[Opening Working data section]
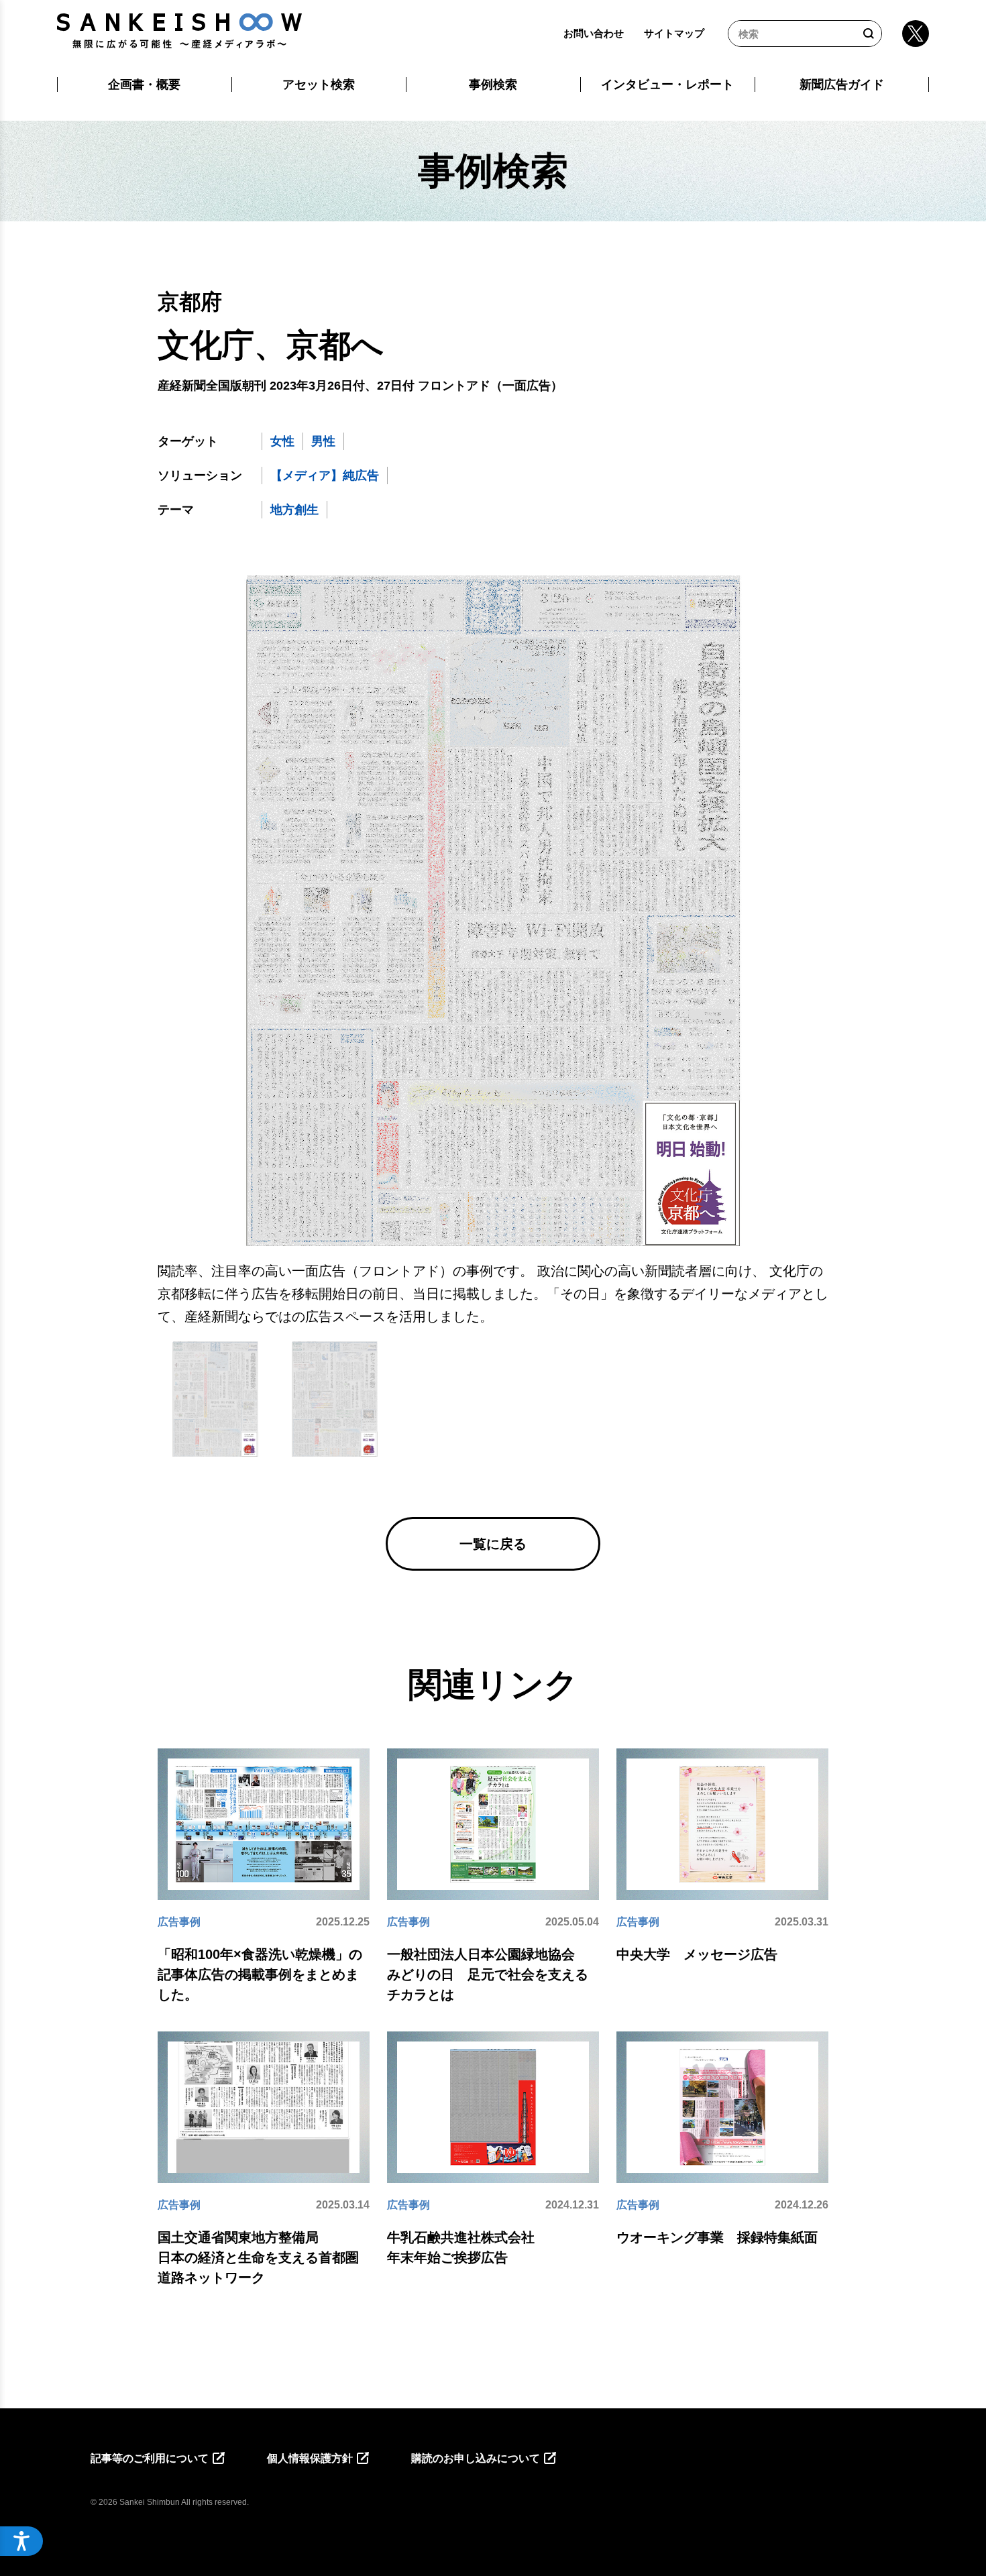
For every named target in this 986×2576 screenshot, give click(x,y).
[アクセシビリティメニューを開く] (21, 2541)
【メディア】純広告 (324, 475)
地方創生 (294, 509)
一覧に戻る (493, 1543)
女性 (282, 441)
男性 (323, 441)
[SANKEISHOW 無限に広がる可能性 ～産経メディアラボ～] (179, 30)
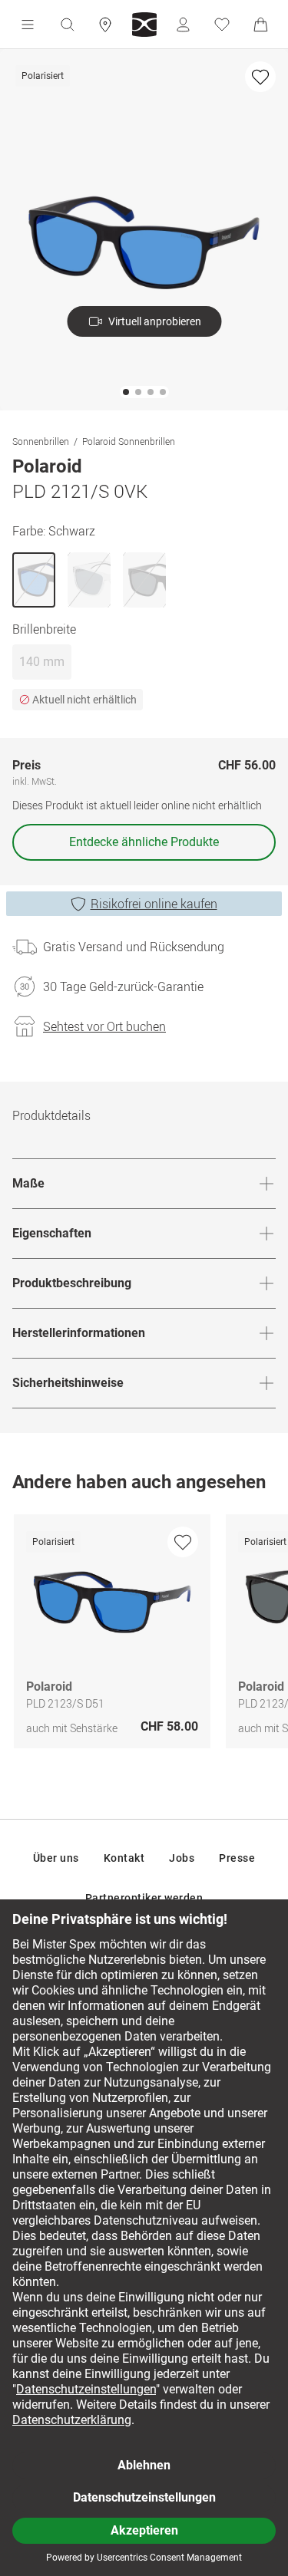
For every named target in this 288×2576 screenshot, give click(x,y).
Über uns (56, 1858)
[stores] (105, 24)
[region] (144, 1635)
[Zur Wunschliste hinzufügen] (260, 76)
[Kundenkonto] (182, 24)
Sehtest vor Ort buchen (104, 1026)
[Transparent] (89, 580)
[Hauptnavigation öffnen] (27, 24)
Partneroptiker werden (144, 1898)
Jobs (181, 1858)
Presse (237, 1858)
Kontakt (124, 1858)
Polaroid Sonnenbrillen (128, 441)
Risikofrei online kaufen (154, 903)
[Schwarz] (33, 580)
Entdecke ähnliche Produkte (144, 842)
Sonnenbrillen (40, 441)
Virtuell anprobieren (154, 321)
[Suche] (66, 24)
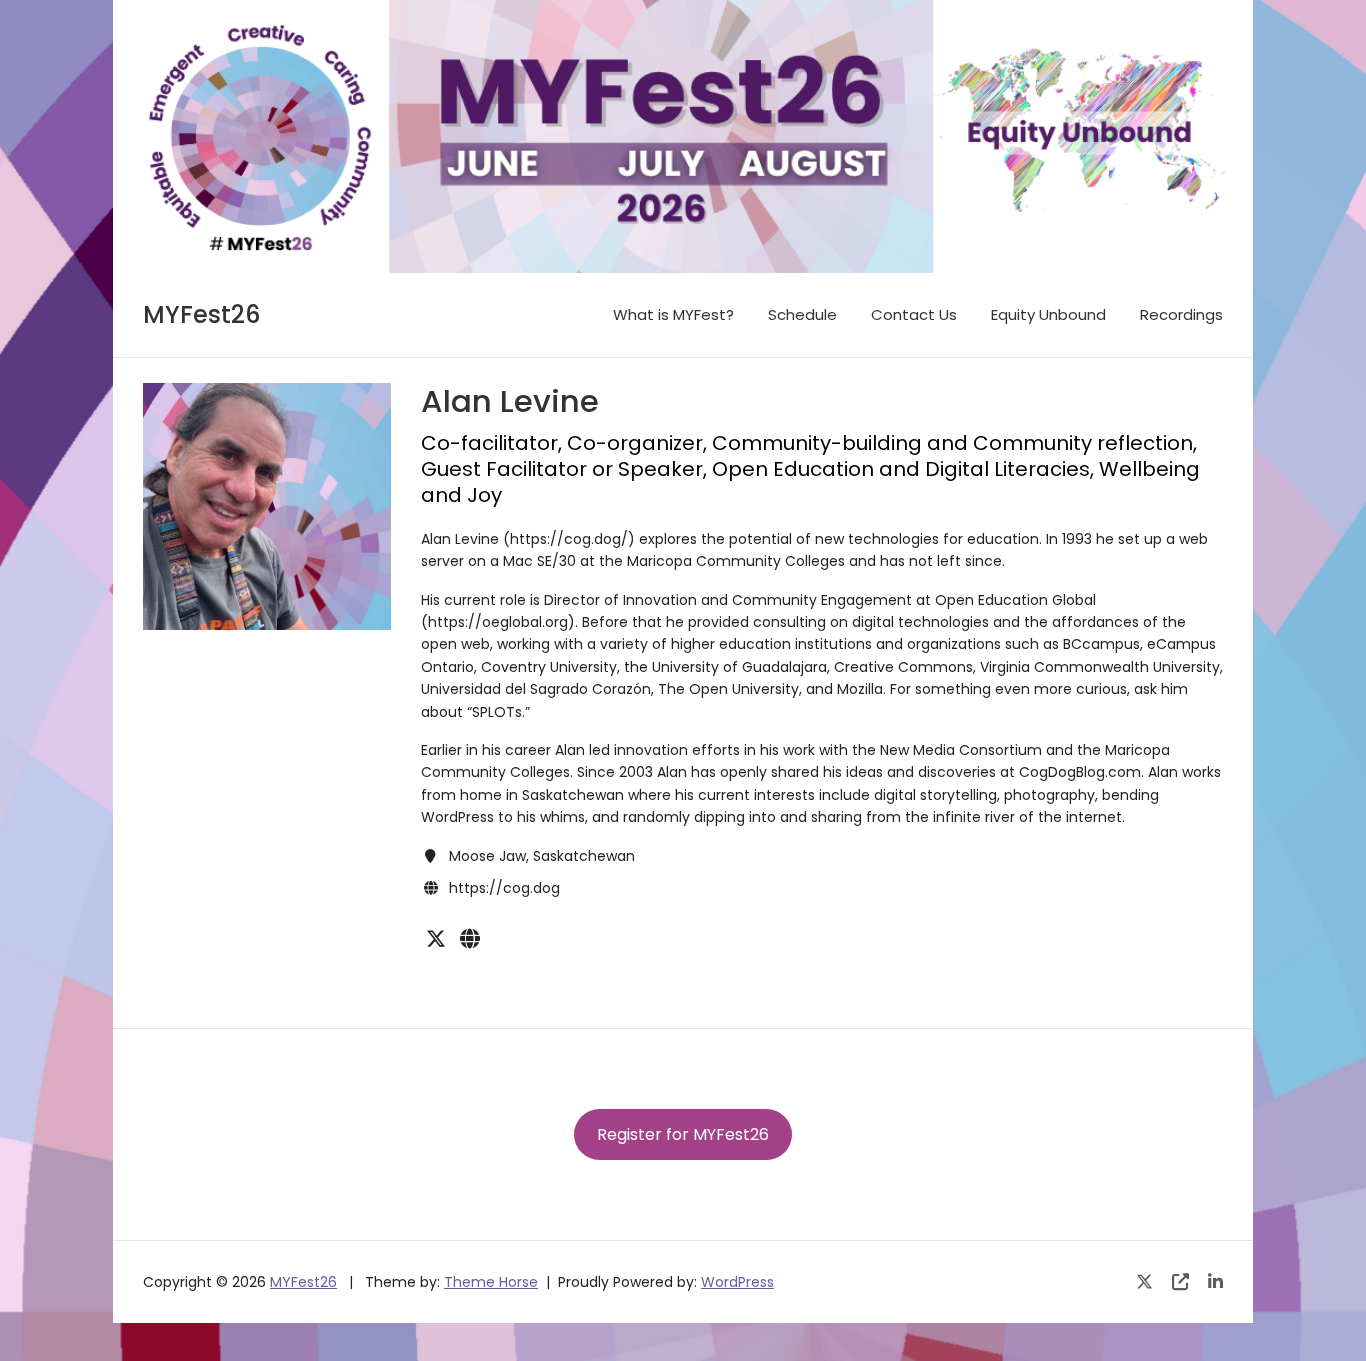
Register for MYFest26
[Closing Working data section]
What to do
Only a number should come back: the count of lines above that include "give".

Reply to the exercise
2